++++ PROVIDED RECORDS

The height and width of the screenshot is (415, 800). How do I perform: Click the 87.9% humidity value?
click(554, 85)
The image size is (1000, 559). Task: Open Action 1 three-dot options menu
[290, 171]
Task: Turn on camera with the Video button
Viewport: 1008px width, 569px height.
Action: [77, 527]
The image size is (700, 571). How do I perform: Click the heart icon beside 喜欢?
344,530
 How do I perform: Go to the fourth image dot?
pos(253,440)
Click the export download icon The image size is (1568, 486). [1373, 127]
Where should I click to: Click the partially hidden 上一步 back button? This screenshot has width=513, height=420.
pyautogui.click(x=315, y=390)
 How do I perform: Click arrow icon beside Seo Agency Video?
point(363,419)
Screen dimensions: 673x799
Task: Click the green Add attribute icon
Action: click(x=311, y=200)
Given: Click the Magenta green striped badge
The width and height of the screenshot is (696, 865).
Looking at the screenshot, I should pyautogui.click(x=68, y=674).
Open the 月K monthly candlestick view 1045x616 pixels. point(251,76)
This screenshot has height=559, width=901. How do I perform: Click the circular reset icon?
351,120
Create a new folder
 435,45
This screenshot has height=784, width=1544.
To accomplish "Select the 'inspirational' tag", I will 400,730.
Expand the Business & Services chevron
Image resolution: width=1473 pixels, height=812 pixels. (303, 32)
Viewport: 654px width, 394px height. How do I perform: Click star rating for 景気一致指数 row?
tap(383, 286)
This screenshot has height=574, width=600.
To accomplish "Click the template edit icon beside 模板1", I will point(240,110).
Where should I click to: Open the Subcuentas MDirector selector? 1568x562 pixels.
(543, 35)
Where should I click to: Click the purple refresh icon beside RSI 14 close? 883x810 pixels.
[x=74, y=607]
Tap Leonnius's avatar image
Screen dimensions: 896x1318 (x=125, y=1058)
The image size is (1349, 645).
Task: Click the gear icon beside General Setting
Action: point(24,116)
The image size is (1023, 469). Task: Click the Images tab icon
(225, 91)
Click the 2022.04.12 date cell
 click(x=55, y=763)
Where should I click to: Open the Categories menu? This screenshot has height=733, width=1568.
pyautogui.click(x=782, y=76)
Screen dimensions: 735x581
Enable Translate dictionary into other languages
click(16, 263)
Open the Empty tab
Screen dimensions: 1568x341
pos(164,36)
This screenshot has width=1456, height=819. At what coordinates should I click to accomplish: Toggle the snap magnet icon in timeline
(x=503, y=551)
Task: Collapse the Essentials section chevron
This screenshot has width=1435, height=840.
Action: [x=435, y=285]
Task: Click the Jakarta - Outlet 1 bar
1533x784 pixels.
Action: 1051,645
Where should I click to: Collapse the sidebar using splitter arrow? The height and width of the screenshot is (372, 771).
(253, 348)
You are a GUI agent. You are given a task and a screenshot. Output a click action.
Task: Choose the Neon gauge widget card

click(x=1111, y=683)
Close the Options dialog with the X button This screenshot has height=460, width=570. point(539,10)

++++++++

**WHAT YOU HAVE TO DO**
Rescale the lines from the one containing "This screenshot has width=1456, height=819." through the end of the listing, inclusive, writing all of them out again with the requests included. Multiply every coordinate in the answers by 2.3 and round each result to a whole number, with halves rounded up.

**RESULT OF THIS TASK**
This screenshot has width=1456, height=819. At what coordinates should I click to accomplish: Toggle the snap magnet icon in timeline
(x=1157, y=1267)
Task: Collapse the Essentials section chevron
This screenshot has width=1435, height=840.
Action: [x=1001, y=656]
Task: Click the Jakarta - Outlet 1 bar
1533x784 pixels.
Action: 2417,1484
Where should I click to: Collapse the sidebar using splitter arrow? The height and width of the screenshot is (372, 771).
(582, 800)
You are a GUI agent. You are given a task and a screenshot. Output a click action.
Task: Choose the Neon gauge widget card

click(x=2555, y=1571)
Close the Options dialog with the X button This screenshot has height=460, width=570. point(1240,23)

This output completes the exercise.